In their conclusion, the authors write that there will be positive changes soon as universities "develop a different sort of academic culture—one that finds ways to make students from all identity groups feel welcome without using the divisive methods." They say that "market forces will take care of the rest" as "applications and enrollment" surge at these schools.[2]:268

Safetyism

[undue weight? discuss]

Safetyism is an approach to policy that seeks to prioritize feelings of safety. According to Haidt and Lukianoff, this comes at the cost of academic intellectual rigor, open debate, and free expression of ideas. Safetyism seeks to regulate some speech or intellectual environments by minimizing the array of ideas or beliefs that make some or most people in that environment feel uncomfortable.[4] The Coddling of the American Mind describes a rise in this approach within higher education in the United States.[5]

Safetyism is also considered an ideology that places self-perceived safety, especially the feeling of being protected from disagreeable ideas and information, above all other concerns.
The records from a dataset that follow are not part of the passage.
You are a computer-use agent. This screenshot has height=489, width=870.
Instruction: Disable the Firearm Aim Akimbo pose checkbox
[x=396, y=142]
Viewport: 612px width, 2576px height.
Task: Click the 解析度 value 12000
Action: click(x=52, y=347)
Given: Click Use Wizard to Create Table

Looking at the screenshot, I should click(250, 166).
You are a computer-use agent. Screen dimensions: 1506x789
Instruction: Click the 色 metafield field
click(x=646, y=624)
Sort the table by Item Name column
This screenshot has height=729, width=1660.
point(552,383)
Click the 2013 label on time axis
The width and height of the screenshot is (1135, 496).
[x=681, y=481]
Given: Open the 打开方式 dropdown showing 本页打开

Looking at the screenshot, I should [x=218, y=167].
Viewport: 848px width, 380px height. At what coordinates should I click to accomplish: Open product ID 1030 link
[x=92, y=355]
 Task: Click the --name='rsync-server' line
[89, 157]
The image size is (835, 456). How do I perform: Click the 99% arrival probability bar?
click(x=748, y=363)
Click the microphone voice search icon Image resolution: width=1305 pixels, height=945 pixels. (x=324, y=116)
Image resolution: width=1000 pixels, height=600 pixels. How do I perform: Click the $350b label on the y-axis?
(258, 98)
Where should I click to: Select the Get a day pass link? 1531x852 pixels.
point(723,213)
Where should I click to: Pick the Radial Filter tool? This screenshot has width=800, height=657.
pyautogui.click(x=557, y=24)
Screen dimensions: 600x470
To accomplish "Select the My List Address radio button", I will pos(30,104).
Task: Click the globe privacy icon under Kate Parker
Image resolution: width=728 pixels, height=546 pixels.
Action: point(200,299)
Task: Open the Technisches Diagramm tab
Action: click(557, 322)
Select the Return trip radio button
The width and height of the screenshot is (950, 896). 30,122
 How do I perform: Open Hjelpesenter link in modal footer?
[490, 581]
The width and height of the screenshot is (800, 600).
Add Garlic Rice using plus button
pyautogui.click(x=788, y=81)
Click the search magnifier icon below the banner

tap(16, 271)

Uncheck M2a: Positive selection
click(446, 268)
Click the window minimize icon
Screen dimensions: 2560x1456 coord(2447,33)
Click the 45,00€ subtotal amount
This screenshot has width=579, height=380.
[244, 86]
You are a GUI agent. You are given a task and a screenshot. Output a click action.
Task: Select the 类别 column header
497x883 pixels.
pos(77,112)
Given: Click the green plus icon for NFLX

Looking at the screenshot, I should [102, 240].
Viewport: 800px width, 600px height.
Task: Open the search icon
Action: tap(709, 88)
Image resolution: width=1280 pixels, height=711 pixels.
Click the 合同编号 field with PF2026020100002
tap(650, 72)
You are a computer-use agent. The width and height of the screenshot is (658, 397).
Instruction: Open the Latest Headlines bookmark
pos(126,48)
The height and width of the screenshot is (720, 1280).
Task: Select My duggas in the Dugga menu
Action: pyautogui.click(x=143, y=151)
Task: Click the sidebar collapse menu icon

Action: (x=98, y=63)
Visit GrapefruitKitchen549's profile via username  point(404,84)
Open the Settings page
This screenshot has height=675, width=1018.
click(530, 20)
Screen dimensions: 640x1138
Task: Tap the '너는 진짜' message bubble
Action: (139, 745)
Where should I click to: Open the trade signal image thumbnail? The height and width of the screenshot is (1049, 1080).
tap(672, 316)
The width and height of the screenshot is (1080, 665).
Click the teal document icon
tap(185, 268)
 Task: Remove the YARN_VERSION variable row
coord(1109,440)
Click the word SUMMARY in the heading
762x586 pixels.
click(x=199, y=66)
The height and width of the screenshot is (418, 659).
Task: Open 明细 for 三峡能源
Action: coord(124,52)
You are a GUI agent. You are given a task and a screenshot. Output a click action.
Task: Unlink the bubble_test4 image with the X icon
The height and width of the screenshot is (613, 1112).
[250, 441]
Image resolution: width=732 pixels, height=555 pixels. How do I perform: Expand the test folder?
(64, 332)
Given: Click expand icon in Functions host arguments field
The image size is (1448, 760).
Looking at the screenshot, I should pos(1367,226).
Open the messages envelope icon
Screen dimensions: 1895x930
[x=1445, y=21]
It is based on the belief that it is harmful to experience uncomfortable emotions.[6] Compared to prior generations, one of the main differences is the belief that the world should not be organized according to what is right or wrong but according to what is safe or unsafe.[7]

The term was coined by Pamela Paresky[8] and promulgated by The Coddling of the American Mind,[9] which described its status as "a sacred value", meaning that it was not possible to make practical tradeoffs or compromises with other desirable things (e.g., for people to be made to feel uncomfortable in support of free speech or learning new ideas).[10]

Lukianoff and Haidt say that underneath safetyism lie three core beliefs:

Development

The belief spread across universities in the United States and Canada, beginning with elite US universities during the early 21st century and accelerating in 2013.[4][12] It has been compared to scope creep and the overall expansion of the concept of safety in other areas, such as school programs to address severe bullying being slowly expanded to provide adult intervention for ordinary, one-time incidents.[13][14] People who support safetyism are more likely to self-report cognitive distortions (e.g., assuming the worst), to believe that words can cause harm, and to approve of trigger warnings.[6] By contrast, Greg Lukianoff believes that words and ideas alone, unless turned into action, can never cause real harm.[15]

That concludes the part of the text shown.